[Collected data]
★ ★ ★ ★ ★
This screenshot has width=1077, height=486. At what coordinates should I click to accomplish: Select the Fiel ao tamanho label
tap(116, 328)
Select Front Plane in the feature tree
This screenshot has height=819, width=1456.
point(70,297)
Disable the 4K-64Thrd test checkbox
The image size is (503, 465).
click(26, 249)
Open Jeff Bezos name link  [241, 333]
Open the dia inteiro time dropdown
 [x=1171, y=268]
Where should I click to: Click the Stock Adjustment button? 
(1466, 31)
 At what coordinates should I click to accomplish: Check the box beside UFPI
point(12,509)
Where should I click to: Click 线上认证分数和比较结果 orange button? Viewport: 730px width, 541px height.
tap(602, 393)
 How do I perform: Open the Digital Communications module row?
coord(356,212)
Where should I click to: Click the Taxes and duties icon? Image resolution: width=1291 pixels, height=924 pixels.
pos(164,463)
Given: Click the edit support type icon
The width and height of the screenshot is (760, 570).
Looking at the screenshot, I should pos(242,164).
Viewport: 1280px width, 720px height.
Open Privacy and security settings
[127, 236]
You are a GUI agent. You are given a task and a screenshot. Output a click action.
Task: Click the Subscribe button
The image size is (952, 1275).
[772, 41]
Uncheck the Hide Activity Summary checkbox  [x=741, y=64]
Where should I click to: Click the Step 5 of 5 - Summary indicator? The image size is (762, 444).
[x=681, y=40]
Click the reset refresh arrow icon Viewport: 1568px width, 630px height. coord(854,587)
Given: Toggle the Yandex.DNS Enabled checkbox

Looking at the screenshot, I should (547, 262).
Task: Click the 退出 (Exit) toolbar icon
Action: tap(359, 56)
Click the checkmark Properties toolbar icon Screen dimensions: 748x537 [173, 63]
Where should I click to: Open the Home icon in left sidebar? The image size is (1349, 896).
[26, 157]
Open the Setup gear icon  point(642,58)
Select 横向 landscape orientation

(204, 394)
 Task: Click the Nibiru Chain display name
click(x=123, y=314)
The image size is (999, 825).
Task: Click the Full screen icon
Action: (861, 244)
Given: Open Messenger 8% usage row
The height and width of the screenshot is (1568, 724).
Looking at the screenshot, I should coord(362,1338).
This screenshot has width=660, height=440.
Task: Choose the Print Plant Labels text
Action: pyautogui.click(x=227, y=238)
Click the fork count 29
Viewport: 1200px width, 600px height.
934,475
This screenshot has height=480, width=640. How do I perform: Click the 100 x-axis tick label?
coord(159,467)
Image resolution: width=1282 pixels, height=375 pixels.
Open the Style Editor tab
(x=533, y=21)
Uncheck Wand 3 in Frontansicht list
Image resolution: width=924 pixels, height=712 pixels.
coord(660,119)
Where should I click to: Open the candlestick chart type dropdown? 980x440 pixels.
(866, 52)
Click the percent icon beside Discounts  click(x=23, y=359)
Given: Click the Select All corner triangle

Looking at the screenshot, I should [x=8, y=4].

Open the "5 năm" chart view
★ ★ ★ ★ ★
### [TASK PROMPT]
The whole of the data must be given again, exactly as shown.

### [SOLVED PROBLEM]
This screenshot has width=1077, height=486. At what coordinates should I click to accomplish: Select the Fiel ao tamanho label
tap(116, 328)
Select Front Plane in the feature tree
This screenshot has height=819, width=1456.
point(70,297)
Disable the 4K-64Thrd test checkbox
The image size is (503, 465).
click(26, 249)
Open Jeff Bezos name link  [241, 333]
Open the dia inteiro time dropdown
 [x=1171, y=268]
Where should I click to: Click the Stock Adjustment button? 
(1466, 31)
 At what coordinates should I click to accomplish: Check the box beside UFPI
point(12,509)
Where should I click to: Click 线上认证分数和比较结果 orange button? Viewport: 730px width, 541px height.
tap(602, 393)
 How do I perform: Open the Digital Communications module row?
coord(356,212)
Where should I click to: Click the Taxes and duties icon? Image resolution: width=1291 pixels, height=924 pixels.
pos(164,463)
Given: Click the edit support type icon
The width and height of the screenshot is (760, 570).
Looking at the screenshot, I should pos(242,164).
Viewport: 1280px width, 720px height.
Open Privacy and security settings
[127, 236]
You are a GUI agent. You are given a task and a screenshot. Output a click action.
Task: Click the Subscribe button
The image size is (952, 1275).
[772, 41]
Uncheck the Hide Activity Summary checkbox  [x=741, y=64]
Where should I click to: Click the Step 5 of 5 - Summary indicator? The image size is (762, 444).
[x=681, y=40]
Click the reset refresh arrow icon Viewport: 1568px width, 630px height. coord(854,587)
Given: Toggle the Yandex.DNS Enabled checkbox

Looking at the screenshot, I should (547, 262).
Task: Click the 退出 (Exit) toolbar icon
Action: tap(359, 56)
Click the checkmark Properties toolbar icon Screen dimensions: 748x537 [173, 63]
Where should I click to: Open the Home icon in left sidebar? The image size is (1349, 896).
[26, 157]
Open the Setup gear icon  point(642,58)
Select 横向 landscape orientation

(204, 394)
 Task: Click the Nibiru Chain display name
click(x=123, y=314)
The image size is (999, 825).
Task: Click the Full screen icon
Action: (861, 244)
Given: Open Messenger 8% usage row
The height and width of the screenshot is (1568, 724).
Looking at the screenshot, I should coord(362,1338).
This screenshot has width=660, height=440.
Task: Choose the Print Plant Labels text
Action: pyautogui.click(x=227, y=238)
Click the fork count 29
Viewport: 1200px width, 600px height.
934,475
This screenshot has height=480, width=640. How do I perform: Click the 100 x-axis tick label?
coord(159,467)
Image resolution: width=1282 pixels, height=375 pixels.
Open the Style Editor tab
(x=533, y=21)
Uncheck Wand 3 in Frontansicht list
Image resolution: width=924 pixels, height=712 pixels.
coord(660,119)
Where should I click to: Open the candlestick chart type dropdown? 980x440 pixels.
(866, 52)
Click the percent icon beside Discounts  click(x=23, y=359)
Given: Click the Select All corner triangle

Looking at the screenshot, I should [x=8, y=4].

Open the "5 năm" chart view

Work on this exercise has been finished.